◆ DESCRIPTION OF THE TASK:
Add 136 to each coordinate in the answers, then write out every line of the data between the lines holding "You are a GUI" and "click(x=795, y=948)", inclusive, with those new values.

◆ EXERCISE DATA:
..........
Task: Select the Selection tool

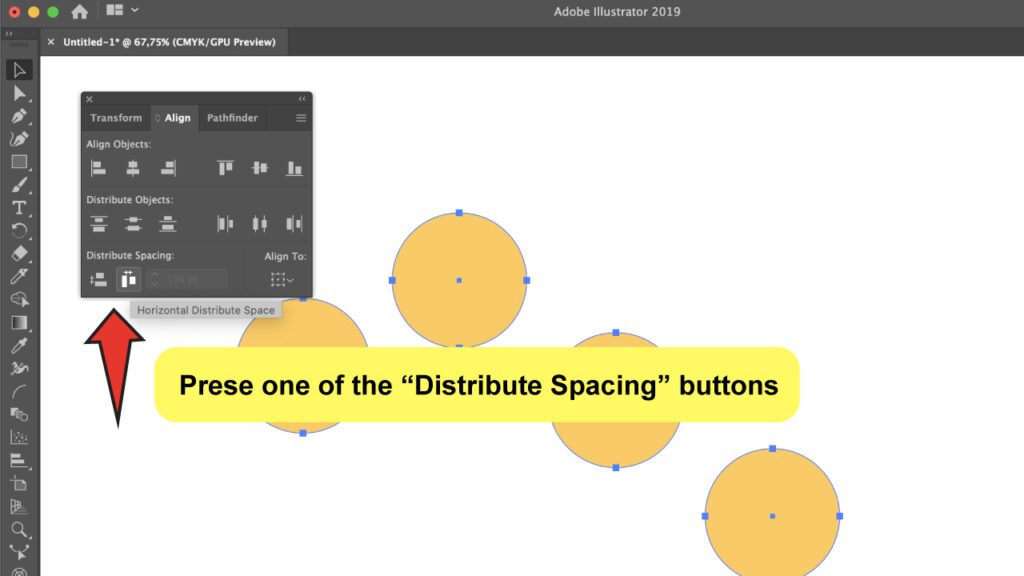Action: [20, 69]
..........
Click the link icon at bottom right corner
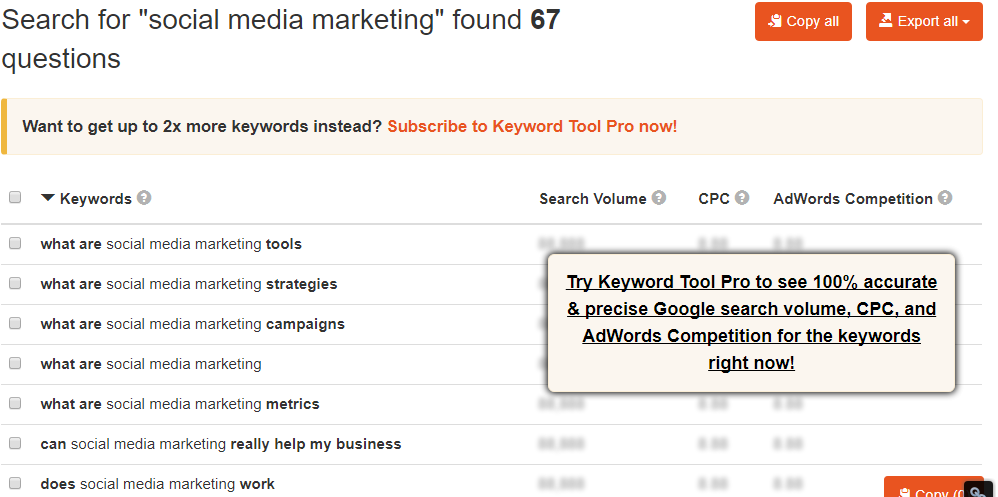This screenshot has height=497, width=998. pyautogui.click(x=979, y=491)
..........
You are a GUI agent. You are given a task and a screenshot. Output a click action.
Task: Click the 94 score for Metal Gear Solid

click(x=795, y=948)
..........
◆ WORKED ANSWER:
You are a GUI agent. You are given a task and a screenshot. Output a click action.
Task: Click the 94 score for Metal Gear Solid

click(x=931, y=1084)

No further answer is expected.